Mekanisme bagaimana infeksi, vaksinasi, trauma, atau faktor lain yang mempresipitasi terjadinya demielinisasi akut pada GBS
masih belum diketahui dengan pasti. Banyak ahli membuat kesimpulan
bahwa kerusakan saraf yang terjadi pada sindroma ini adalah melalui
mekanisme imunologi (proses respon antibodi terhadap virus atau bakteri)
yang menimbulkan kerusakan pada syaraf tepi hingga terjadi kelumpuhan
Bukti-bukti bahwa imunopatogenesa merupakan mekanisme yang menimbulkan jejas saraf tepi pada sindroma ini adalah:
1. Didapatkannya antibodi atau adanya respon kekebalan seluler (celi mediated immunity) terhadap agen infeksious pada saraf tepi.
2. Adanya auto antibodi terhadap sistem saraf tepi
3. Didapatkannya
penimbunan kompleks antigen antibodi dari peredaran pada pembuluh
darah saraf tepi yang menimbulkan proses demyelinisasi saraf tepi.
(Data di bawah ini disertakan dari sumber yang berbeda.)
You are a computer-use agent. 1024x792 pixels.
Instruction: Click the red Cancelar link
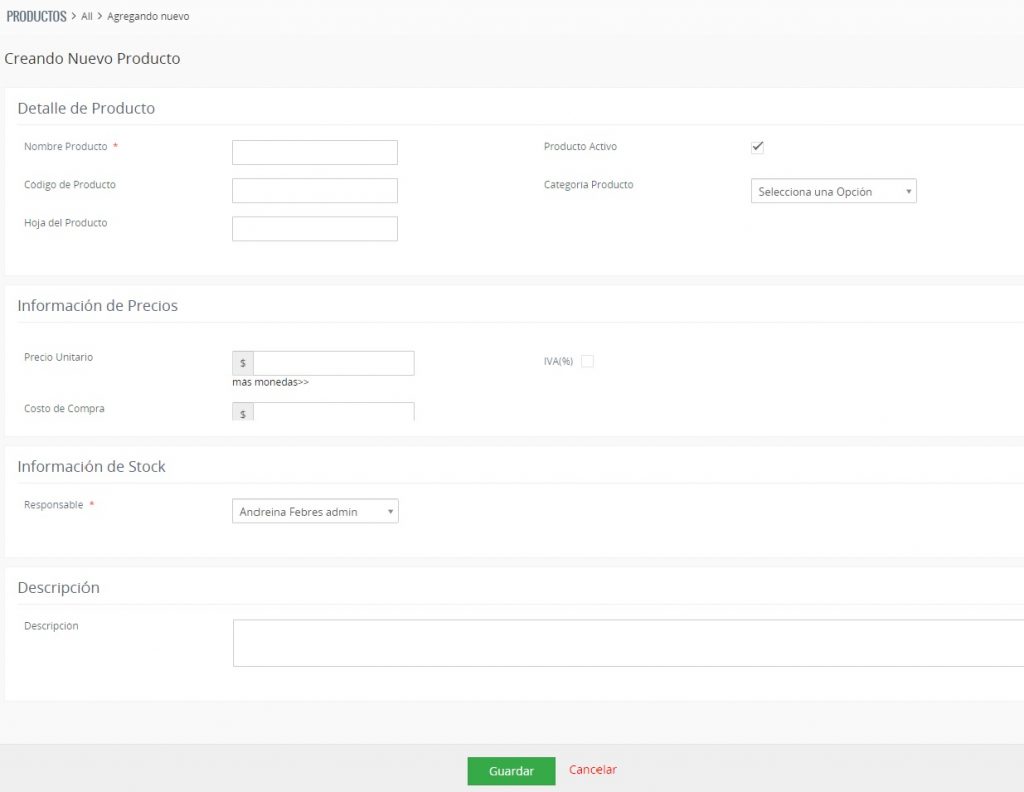point(593,770)

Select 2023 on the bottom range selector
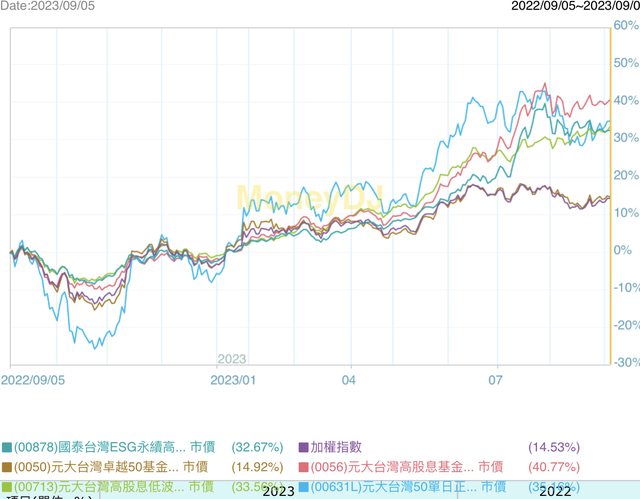(278, 492)
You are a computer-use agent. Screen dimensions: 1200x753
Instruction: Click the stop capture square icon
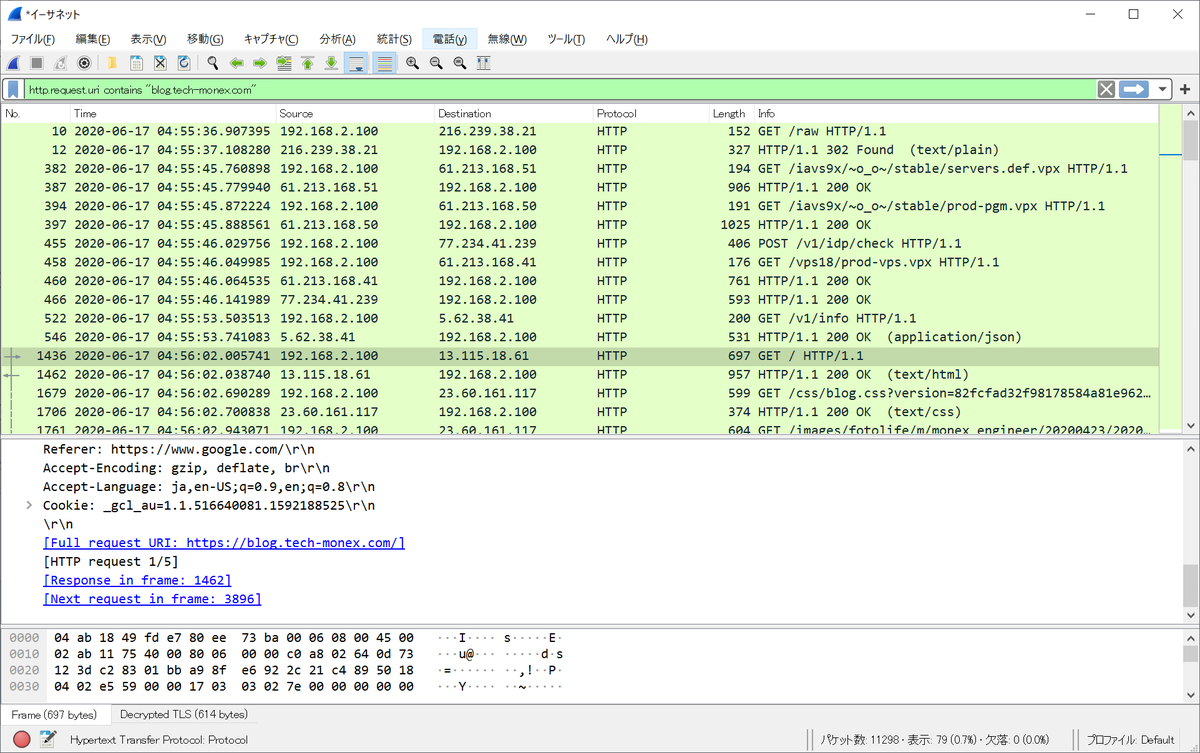[37, 63]
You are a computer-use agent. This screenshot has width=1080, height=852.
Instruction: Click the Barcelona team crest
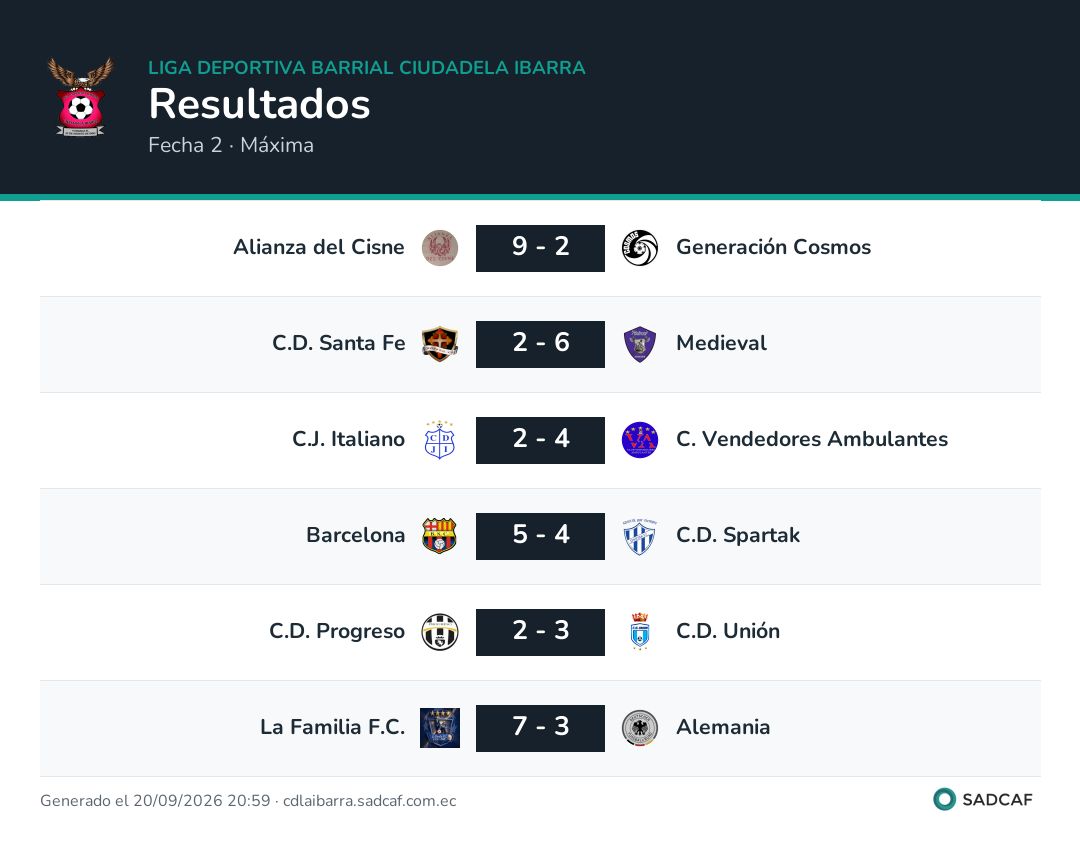tap(439, 536)
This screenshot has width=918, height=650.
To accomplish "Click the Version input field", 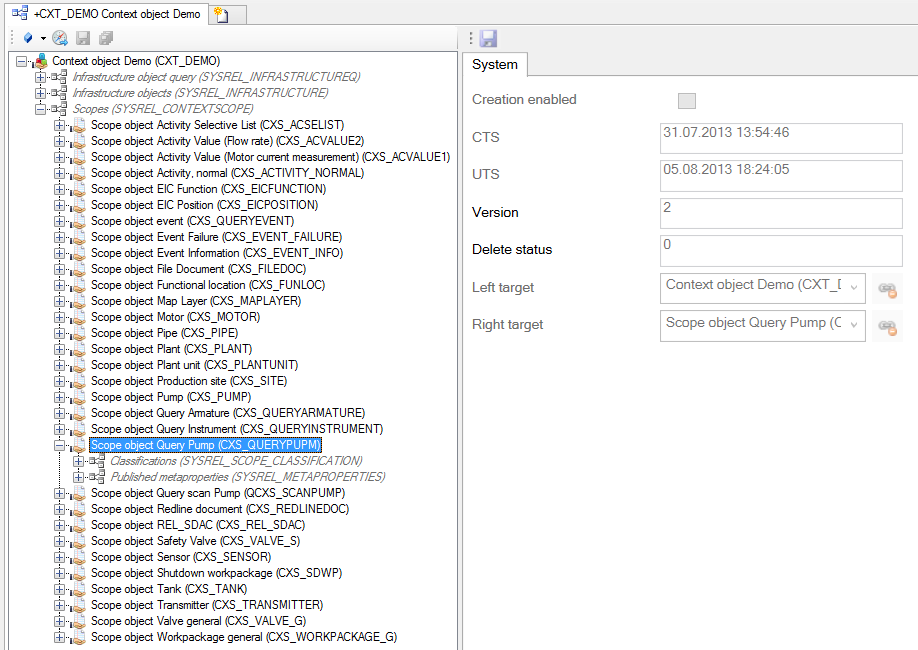I will tap(780, 213).
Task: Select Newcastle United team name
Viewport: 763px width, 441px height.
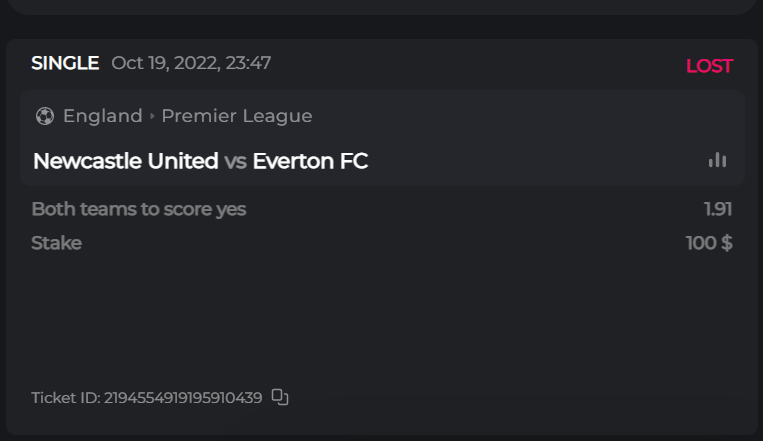Action: coord(125,161)
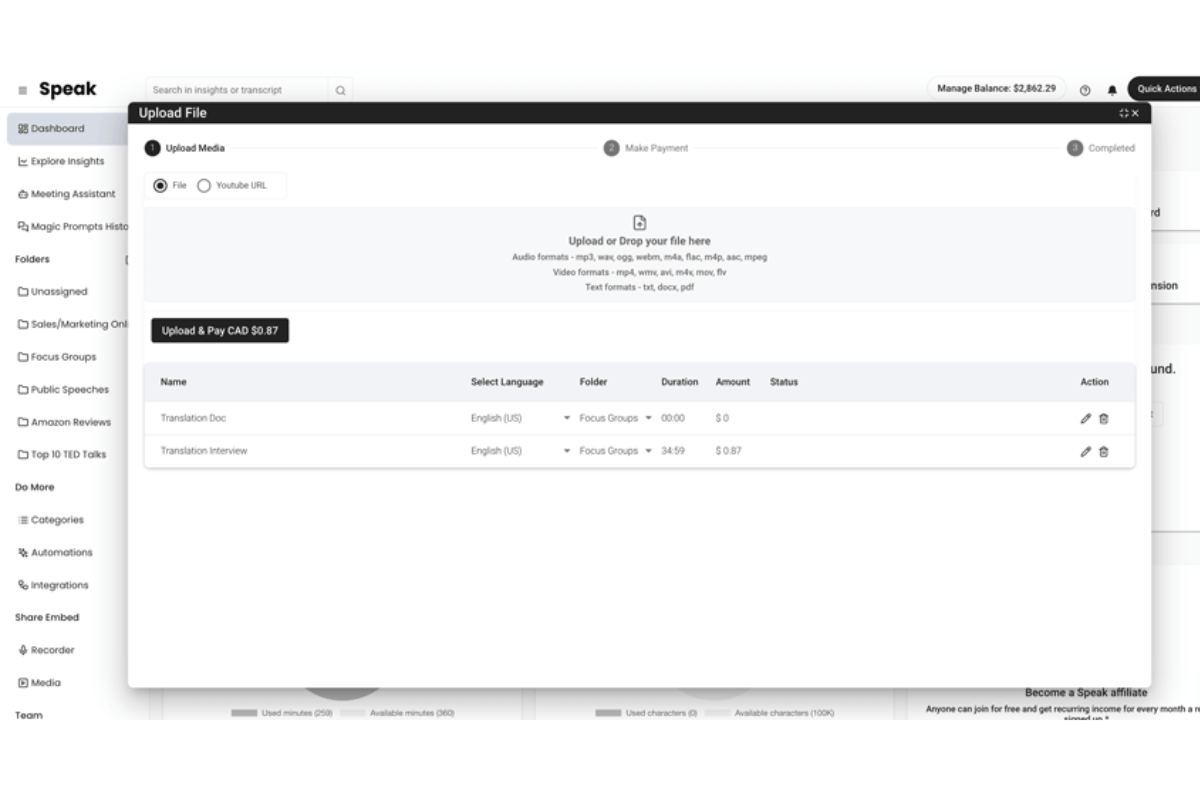
Task: Click the Manage Balance button
Action: (x=995, y=89)
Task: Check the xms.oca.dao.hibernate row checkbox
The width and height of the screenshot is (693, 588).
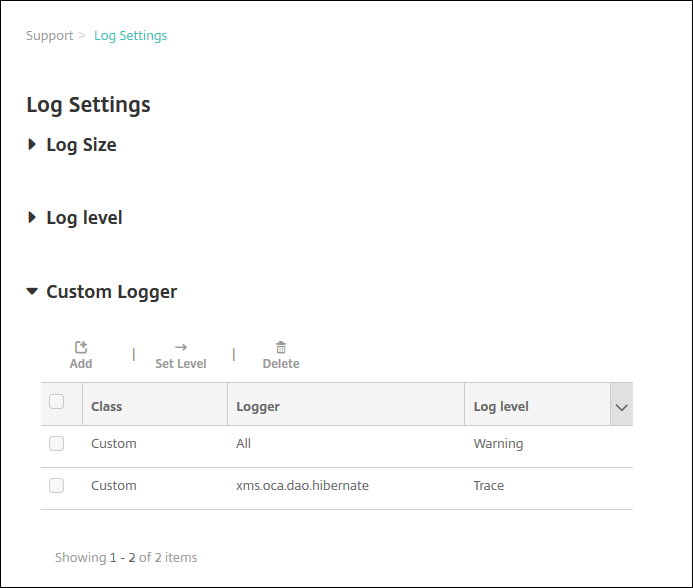Action: pyautogui.click(x=57, y=485)
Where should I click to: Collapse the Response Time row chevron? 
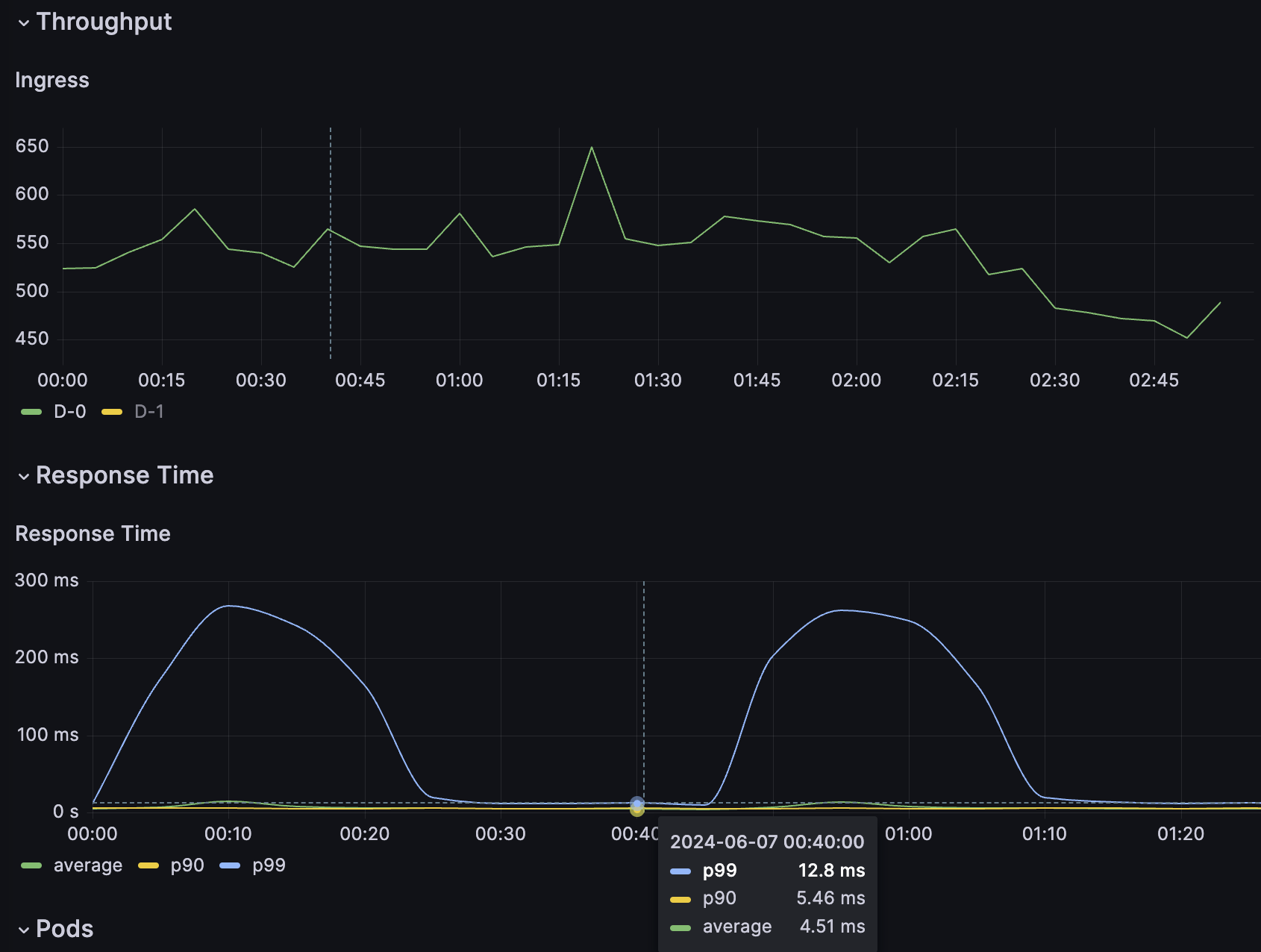click(x=24, y=477)
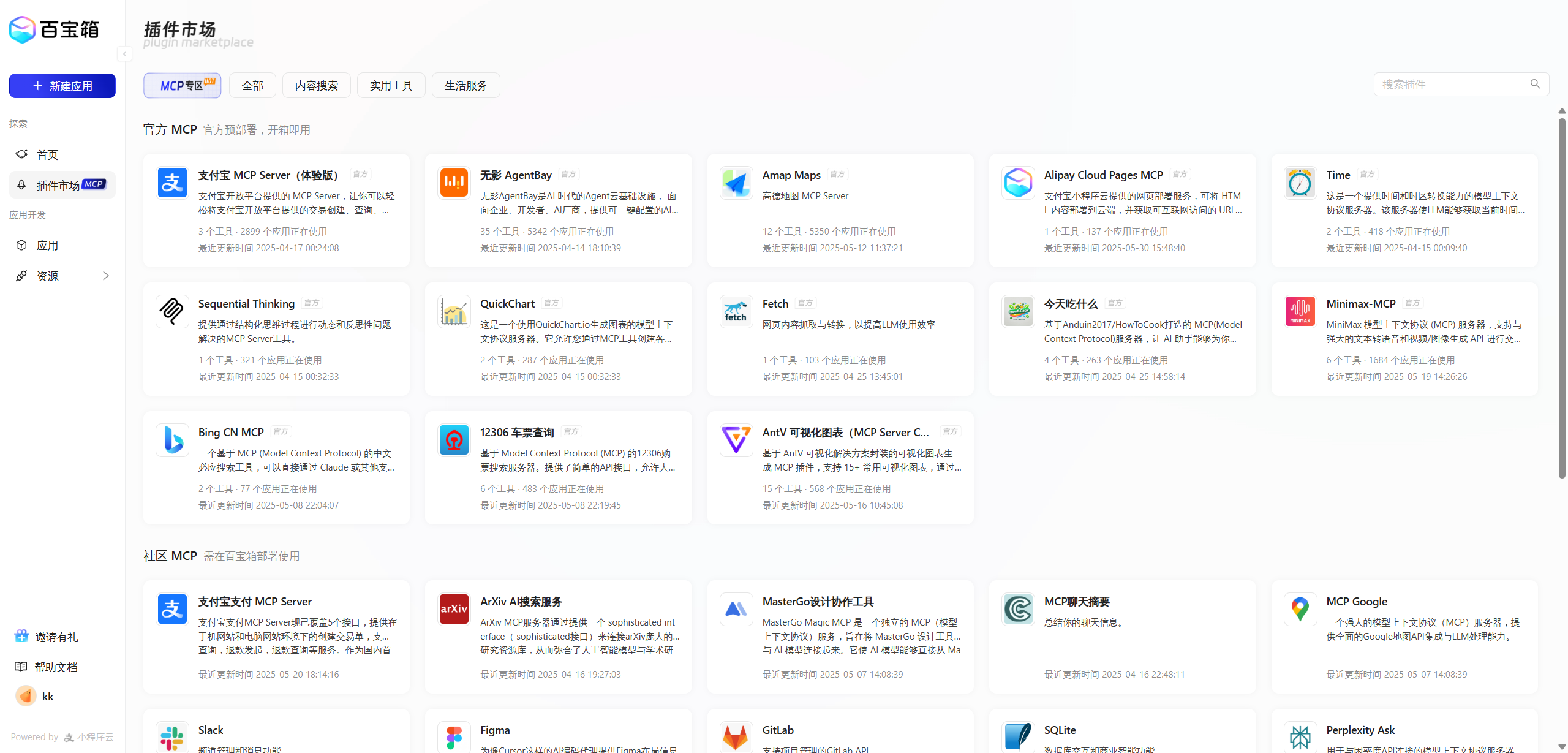Click the search magnifier icon

pyautogui.click(x=1534, y=84)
Proses demyelinisasi saraf tepi pada GBS
dipengaruhi oleh respon imunitas seluler dan imunitas humoral yang
dipicu oleh berbagai peristiwa sebelumnya, yang paling sering adalah
infeksi virus.
Akibat suatu infeksi atau keadaan tertentu yang mendahului GBS
akan timbul autoantibodi atau imunitas seluler terhadap jaringan sistim
saraf-saraf perifer. Infeksi-infeksi meningokokus, infeksi virus,
sifilis ataupun trauma pada medula spinalis, dapat menimbulkan
perlekatan-perlekatan selaput araknoid. Di negara-negara tropik
penyebabnya adalah infeksi tuberkulosis. Pada tempat-tempat tertentu
perlekatan pasca infeksi itu dapat menjirat radiks ventralis (sekaligus
radiks dorsalis). Karena tidak segenap radiks ventralis terkena jiratan,
namun kebanyakan pada yang berkelompokan saja, maka radiks-radiks yang
diinstrumensia servikalis dan lumbosakralis saja yang paling umum
dilanda proses perlekatan pasca infeksi. Oleh karena itu kelumpuhan LMN
paling sering dijumpai pada otot-otot anggota gerak, kelompok otot-otot
di sekitar persendian bahu dan pinggul. Kelumpuhan tersebut bergandengan
dengan adanya defisit sensorik pada kedua tungkai atau otot-otot
anggota gerak. Secara patologis ditemukan
degenerasi mielin dengan edema yang dapat atau tanpa disertai infiltrasi
sel. Infiltrasi terdiri atas sel mononuklear. Sel-sel infiltrat
terutama terdiri dari sel limfosit berukuran kecil, sedang dan tampak
pula, makrofag, serta sel polimorfonuklear pada permulaan penyakit.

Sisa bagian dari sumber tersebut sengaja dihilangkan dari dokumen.